• [OBJETIVO A]: Reproduza sem alterações as linhas das entradas, começando na que contém "coordinates (1394, 54)." e terminando na que contém "I want to click on CONTACT".

• [TEXTO APRESENTADO]:
++++++++

A província de Idlib, no noroeste da Síria, ficou sob o controle total da Hayat Tharir al Sham (HTS), uma aliança jihadista dominada pelo ex-braço sírio da Al Qaeda.

Algumas facções jihadistas, igualmente presentes nesta região, já se aliaram à HTS.

Os grupos rebeldes deverão, por sua vez, aceitar a tutela da administração local implementada pela HTS ou abandonar o setor e se unir a outras zonas insurgentes do norte da Síria.

Como os jihadistas da HTS consolidaram seu “emirado” de fato? Qual será a influência que poderão ter agora sobre a evolução do conflito e sobre os demais atores do mesmo?

– Expansão extremista? –

Em setembro, a Turquia, que apoia os rebeldes, e a Rússia, aliada do presidente sírio, Bashar al Assad, alcançaram um acordo que evitou uma ofensiva do regime sírio contra Idlib e os territórios adjacentes nas províncias vizinhas de Hama e Aleppo.

A iniciativa previa uma “zona desmilitarizada” para separar os setores insurgentes dos territórios governamentais. Mas algumas condições do pacto não foram respeitadas, especialmente da parte jihadista.

Moscou encarregou a Turquia, que apoia em Idlib a coalizão rebelde da Frente Nacional de Libertação (FNL), de neutralizar as facções mais extremistas, segundo especialistas.

Isto não ocorreu e a HTS lançou no começo de janeiro uma ofensiva contra a FNL, tomando o controle de várias localidades rebeldes, após combates que deixaram mais de 130 mortos dos dois lados, segundo o Observatório Sírio de Direitos Humanos (OSDH).

Na quinta-feira, os jihadistas impuseram aos rebeldes um acordo que dá à HTS o controle de toda a província de Idlib e seus arredores, através de sua administração local, o “Governo da Salvação”.

“Agora, a HTS pode se apresentar perante a Turquia e outros como um interlocutor indispensável em qualquer solução não militar em Idlib”, destacou Sam Heller, analista no centro de reflexão internacional Crisis Group.

A HTS contaria com 25.000 combatentes bem armados, segundo algumas estimativas.

– Um revés para a Turquia? –

A Turquia, que conta com tropas em Idlib e em outras zonas no norte, não reagiu à ofensiva jihadista.

++++++++

• [DADOS DO EXERCÍCIO]:
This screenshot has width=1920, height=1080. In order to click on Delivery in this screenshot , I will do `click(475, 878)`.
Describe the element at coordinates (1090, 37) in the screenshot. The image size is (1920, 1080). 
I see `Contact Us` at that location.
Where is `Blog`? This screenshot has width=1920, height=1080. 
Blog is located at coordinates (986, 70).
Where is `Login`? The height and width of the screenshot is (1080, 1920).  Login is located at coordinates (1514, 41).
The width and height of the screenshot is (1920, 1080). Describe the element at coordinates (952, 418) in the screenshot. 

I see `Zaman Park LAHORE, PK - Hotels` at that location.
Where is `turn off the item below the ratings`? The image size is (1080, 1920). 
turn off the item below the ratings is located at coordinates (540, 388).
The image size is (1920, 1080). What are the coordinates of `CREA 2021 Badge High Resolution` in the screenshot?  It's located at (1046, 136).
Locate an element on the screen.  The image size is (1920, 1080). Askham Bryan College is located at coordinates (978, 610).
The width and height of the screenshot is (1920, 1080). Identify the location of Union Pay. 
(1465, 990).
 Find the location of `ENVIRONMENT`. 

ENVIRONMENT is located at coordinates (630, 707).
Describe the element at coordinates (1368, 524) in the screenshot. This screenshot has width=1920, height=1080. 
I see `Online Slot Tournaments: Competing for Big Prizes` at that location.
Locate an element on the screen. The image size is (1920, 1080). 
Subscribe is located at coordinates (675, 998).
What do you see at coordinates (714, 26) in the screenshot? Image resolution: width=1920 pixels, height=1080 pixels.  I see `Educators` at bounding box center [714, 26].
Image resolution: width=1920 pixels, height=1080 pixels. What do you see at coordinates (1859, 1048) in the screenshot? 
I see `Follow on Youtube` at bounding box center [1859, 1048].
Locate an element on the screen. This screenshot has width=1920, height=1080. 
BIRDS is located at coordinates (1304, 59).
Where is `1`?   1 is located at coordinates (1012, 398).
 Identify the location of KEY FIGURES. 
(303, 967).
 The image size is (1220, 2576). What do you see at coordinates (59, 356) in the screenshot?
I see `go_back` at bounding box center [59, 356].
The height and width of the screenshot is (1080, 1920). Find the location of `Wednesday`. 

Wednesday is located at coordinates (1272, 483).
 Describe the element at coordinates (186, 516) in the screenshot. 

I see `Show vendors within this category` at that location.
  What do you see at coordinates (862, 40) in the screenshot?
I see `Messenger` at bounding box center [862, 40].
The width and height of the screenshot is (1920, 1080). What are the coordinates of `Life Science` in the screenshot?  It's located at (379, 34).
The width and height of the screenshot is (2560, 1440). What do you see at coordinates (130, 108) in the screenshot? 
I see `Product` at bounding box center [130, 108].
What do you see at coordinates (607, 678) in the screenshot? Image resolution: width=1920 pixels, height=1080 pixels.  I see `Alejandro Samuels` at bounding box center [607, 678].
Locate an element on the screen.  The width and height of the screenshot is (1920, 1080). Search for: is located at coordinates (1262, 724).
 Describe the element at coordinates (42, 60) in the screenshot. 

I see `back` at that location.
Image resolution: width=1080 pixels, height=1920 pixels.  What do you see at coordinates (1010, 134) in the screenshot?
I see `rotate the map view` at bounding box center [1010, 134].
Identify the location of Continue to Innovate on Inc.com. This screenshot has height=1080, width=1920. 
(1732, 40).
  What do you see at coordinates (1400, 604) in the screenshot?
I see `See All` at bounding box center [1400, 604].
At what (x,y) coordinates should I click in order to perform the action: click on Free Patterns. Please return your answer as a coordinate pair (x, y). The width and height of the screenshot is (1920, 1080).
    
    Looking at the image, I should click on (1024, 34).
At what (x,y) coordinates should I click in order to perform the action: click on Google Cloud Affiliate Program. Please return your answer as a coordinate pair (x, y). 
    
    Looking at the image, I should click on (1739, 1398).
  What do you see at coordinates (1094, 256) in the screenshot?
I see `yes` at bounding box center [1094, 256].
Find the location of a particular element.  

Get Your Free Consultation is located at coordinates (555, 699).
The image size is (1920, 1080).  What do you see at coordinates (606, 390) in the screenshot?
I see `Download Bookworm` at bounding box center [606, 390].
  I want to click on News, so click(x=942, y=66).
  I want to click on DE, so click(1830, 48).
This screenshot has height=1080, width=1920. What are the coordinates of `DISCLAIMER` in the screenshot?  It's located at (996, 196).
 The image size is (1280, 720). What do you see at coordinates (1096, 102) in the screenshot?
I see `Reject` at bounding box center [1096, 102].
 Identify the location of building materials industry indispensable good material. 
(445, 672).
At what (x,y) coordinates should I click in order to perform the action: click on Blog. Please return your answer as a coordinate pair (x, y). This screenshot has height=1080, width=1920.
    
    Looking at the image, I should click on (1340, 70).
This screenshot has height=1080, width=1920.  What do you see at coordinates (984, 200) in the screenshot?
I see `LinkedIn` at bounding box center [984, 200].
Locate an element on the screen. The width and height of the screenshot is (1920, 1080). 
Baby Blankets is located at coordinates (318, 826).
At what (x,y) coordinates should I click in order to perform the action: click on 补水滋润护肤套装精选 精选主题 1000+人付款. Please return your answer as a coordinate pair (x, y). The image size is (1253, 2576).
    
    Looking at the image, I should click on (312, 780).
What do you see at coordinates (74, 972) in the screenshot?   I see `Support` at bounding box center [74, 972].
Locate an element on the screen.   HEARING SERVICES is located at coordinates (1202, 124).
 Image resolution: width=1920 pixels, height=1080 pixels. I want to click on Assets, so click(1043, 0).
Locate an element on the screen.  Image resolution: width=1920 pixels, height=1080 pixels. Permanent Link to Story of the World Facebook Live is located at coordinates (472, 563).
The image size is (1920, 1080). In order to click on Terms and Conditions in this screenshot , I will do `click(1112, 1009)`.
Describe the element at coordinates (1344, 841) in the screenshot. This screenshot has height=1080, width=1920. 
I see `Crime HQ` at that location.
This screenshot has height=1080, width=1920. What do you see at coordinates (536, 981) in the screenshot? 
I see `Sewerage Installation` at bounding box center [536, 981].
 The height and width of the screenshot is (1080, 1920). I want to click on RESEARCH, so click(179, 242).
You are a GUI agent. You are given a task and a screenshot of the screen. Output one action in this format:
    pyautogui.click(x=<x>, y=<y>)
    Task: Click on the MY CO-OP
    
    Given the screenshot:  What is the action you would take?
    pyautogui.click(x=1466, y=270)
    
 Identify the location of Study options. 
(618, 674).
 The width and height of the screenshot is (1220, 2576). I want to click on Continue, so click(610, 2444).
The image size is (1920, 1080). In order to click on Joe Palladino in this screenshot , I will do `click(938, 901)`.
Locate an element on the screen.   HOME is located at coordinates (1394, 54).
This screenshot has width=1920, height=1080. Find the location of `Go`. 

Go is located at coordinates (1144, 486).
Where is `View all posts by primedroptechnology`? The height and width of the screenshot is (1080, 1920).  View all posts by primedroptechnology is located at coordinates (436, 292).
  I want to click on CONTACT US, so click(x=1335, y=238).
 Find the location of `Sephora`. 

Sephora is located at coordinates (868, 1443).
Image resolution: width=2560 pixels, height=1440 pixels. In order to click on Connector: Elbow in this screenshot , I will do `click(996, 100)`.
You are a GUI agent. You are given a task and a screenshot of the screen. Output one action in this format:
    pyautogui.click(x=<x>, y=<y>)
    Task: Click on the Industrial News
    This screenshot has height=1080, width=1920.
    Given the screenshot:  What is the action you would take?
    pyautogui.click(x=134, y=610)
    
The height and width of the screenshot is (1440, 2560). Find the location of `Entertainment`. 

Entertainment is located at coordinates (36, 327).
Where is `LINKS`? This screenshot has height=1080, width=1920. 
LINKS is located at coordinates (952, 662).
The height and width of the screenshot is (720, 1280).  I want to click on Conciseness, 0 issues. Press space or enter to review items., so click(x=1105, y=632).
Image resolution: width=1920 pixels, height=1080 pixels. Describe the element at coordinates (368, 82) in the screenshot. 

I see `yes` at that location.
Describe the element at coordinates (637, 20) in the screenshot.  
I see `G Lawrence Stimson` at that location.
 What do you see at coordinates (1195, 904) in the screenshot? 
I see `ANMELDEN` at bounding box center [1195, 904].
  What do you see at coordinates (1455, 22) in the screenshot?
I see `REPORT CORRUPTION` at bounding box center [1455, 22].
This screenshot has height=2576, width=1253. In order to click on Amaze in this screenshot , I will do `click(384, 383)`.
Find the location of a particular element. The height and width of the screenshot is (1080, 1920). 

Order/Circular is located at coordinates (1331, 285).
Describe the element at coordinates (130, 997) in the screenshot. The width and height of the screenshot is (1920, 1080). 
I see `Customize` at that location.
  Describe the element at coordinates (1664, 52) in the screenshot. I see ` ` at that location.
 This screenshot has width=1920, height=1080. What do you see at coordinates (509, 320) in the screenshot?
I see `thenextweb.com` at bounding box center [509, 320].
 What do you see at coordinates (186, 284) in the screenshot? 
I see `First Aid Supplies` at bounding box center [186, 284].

++++++++

• [OBJETIVO B]: Quais províncias sírias são citadas no texto sobre Idlib?

• [RESULTADO DA TAREFA A]:
Locate an element on the screen.   HOME is located at coordinates (1394, 54).
This screenshot has width=1920, height=1080. Find the location of `Go`. 

Go is located at coordinates (1144, 486).
Where is `View all posts by primedroptechnology`? The height and width of the screenshot is (1080, 1920).  View all posts by primedroptechnology is located at coordinates (436, 292).
  I want to click on CONTACT US, so click(x=1335, y=238).

• [RESULTADO DA TAREFA B]: Idlib, Hama e Aleppo.